- _Objective_
Reproduce, without any alteration, everything from the start of the items below down to and including the line that contains "click(x=531, y=42)".

>> Start

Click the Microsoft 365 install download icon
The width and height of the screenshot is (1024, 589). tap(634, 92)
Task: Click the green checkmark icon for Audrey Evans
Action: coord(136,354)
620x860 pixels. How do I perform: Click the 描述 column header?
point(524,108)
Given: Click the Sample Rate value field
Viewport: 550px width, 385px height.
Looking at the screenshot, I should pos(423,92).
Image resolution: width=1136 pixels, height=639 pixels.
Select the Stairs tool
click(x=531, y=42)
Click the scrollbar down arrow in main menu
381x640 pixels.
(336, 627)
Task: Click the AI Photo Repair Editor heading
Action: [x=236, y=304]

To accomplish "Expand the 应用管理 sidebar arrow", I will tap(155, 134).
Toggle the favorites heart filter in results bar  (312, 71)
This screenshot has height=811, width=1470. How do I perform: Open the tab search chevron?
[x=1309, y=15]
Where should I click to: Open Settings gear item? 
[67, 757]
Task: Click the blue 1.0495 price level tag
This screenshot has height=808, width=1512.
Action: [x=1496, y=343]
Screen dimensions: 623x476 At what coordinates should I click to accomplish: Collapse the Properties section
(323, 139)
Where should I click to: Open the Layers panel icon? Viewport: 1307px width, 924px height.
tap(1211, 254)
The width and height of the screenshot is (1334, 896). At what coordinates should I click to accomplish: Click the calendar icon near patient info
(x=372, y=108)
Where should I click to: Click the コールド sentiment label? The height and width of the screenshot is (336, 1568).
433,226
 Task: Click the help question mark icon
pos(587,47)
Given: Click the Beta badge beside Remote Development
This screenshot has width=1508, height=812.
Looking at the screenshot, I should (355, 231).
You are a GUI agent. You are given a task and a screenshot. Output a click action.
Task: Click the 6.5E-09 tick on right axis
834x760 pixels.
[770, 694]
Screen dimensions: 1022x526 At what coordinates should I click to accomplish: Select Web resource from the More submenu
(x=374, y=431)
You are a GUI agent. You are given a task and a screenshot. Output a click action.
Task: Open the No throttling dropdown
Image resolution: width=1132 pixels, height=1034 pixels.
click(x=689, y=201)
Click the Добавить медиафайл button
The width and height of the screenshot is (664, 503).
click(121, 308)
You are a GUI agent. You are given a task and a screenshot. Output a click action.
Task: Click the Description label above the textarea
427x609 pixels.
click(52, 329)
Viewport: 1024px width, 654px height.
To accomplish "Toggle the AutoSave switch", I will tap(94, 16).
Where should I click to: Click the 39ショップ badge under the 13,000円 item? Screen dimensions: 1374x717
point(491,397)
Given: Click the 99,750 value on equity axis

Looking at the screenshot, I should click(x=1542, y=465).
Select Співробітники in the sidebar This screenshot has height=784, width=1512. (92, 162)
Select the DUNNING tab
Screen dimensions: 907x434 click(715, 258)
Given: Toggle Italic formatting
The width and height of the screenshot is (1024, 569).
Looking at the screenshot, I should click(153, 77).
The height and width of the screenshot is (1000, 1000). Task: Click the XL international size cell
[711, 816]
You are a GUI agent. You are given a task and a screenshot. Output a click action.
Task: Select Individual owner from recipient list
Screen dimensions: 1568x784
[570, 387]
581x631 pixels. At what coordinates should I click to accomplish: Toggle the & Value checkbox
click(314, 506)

>> End

- _Answer to the task_
Click the Microsoft 365 install download icon
The width and height of the screenshot is (1024, 589). tap(634, 92)
Task: Click the green checkmark icon for Audrey Evans
Action: coord(136,354)
620x860 pixels. How do I perform: Click the 描述 column header?
point(524,108)
Given: Click the Sample Rate value field
Viewport: 550px width, 385px height.
Looking at the screenshot, I should pos(423,92).
Image resolution: width=1136 pixels, height=639 pixels.
Select the Stairs tool
click(x=531, y=42)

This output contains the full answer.